= Data records =
____

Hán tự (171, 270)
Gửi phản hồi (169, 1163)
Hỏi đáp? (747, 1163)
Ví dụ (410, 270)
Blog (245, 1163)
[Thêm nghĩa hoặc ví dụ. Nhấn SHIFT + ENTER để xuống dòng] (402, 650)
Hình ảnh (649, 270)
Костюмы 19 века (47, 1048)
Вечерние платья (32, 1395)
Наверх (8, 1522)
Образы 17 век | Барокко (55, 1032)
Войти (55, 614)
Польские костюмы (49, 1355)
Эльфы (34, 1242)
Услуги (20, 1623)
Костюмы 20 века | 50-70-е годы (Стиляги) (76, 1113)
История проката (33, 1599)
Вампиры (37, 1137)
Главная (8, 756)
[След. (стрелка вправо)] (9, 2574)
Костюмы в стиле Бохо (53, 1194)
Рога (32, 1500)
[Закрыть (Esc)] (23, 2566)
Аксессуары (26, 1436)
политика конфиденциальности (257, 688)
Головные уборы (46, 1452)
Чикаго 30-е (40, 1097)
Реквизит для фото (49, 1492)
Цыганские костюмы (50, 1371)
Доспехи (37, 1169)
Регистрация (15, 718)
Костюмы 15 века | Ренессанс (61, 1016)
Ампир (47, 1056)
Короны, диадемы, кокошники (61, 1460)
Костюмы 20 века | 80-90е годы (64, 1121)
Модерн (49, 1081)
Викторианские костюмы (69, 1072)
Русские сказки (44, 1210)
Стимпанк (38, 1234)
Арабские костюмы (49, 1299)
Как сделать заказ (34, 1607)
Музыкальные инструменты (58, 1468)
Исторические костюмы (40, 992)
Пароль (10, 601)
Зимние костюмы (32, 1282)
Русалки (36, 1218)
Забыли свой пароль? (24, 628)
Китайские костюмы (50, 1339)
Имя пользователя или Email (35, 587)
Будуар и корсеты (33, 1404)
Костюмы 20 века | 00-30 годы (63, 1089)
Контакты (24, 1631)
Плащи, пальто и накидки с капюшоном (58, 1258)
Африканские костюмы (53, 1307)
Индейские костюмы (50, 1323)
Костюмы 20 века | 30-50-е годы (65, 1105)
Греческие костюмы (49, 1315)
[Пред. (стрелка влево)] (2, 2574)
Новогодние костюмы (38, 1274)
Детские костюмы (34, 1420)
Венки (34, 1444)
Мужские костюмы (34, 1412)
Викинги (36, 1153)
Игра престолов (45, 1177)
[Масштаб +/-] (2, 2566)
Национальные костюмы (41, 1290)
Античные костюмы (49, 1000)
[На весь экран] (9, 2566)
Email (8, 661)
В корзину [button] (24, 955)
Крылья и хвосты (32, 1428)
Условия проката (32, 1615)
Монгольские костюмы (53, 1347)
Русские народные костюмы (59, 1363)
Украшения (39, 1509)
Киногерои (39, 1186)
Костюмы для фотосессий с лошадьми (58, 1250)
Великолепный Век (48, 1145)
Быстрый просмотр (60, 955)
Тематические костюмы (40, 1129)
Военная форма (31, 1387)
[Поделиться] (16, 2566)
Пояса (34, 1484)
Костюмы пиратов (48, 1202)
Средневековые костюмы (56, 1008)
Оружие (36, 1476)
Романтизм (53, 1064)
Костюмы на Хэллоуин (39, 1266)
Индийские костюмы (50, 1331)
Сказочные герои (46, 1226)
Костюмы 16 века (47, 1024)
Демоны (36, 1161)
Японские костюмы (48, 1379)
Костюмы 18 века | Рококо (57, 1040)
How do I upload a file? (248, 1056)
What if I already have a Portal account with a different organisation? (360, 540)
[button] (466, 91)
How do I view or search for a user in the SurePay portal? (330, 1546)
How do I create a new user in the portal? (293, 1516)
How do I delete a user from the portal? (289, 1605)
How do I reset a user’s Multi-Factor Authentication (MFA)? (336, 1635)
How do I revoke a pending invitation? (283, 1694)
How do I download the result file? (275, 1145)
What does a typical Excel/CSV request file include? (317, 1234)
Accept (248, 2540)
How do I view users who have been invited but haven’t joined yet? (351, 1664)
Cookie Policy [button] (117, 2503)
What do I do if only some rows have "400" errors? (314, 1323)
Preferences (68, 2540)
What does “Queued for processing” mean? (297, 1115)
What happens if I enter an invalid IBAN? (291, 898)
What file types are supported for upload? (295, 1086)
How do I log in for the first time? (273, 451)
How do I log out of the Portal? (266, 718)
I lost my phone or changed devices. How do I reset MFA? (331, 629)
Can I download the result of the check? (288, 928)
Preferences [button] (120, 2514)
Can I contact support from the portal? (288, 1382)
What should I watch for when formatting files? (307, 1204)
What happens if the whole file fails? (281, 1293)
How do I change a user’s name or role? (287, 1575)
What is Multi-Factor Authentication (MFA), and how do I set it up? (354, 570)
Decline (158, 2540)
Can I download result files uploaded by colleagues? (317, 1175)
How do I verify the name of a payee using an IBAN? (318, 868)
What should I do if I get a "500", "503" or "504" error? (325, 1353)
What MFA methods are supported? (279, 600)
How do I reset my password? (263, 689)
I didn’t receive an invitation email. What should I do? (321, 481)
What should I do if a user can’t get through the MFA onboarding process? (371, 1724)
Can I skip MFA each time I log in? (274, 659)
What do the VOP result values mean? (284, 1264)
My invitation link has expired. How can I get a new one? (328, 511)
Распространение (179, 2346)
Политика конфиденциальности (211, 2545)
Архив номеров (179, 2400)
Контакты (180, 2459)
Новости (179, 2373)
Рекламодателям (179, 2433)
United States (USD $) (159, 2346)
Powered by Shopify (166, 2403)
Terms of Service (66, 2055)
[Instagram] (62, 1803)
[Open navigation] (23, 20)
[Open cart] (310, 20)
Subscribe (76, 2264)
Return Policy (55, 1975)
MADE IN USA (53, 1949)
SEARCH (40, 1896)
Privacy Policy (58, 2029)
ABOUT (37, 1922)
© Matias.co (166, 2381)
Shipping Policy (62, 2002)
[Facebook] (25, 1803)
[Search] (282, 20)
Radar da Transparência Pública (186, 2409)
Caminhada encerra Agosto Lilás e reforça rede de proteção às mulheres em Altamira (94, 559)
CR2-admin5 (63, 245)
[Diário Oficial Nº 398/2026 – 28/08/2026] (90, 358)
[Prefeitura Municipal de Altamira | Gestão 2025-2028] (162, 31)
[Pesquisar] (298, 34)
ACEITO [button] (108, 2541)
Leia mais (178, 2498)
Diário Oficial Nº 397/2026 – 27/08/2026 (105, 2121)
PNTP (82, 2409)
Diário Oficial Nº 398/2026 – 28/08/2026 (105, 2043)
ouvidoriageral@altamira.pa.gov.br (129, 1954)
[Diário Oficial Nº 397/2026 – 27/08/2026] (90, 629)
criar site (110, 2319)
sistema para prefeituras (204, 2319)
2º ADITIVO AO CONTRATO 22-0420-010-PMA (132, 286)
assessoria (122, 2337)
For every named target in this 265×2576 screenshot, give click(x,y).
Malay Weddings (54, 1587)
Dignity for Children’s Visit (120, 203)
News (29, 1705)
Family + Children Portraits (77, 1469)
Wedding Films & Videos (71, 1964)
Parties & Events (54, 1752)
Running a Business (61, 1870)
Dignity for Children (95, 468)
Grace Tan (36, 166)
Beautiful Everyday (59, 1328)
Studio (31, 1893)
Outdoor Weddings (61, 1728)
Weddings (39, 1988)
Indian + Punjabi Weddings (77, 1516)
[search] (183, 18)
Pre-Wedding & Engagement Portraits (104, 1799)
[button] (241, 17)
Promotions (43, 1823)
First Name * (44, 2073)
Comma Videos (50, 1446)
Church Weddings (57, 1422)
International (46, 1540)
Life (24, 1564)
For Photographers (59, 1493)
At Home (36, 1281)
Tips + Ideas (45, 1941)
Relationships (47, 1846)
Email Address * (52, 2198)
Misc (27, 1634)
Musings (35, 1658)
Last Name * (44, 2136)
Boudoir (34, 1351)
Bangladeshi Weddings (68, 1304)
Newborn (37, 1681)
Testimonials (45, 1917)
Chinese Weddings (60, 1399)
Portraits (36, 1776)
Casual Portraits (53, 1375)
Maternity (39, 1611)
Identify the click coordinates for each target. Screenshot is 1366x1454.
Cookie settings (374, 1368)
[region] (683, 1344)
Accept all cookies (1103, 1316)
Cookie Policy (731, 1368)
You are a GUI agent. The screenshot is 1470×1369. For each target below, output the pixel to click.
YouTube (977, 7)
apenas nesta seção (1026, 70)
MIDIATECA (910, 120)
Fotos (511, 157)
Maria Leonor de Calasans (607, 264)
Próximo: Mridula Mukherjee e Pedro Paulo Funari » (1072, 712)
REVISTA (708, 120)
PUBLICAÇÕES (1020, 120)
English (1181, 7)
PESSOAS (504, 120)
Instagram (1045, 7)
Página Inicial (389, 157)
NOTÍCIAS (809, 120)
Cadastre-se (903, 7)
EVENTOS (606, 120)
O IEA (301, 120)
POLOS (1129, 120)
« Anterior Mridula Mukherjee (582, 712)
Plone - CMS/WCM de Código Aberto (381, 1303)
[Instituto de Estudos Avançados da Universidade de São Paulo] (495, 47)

____

= Task to carry out =
Start printing at the line with "NOTÍCIAS (809, 120)" and stop after the final line of the listing above, keeping every line exact.

= Task solution =
NOTÍCIAS (809, 120)
Cadastre-se (903, 7)
EVENTOS (606, 120)
O IEA (301, 120)
POLOS (1129, 120)
« Anterior Mridula Mukherjee (582, 712)
Plone - CMS/WCM de Código Aberto (381, 1303)
[Instituto de Estudos Avançados da Universidade de São Paulo] (495, 47)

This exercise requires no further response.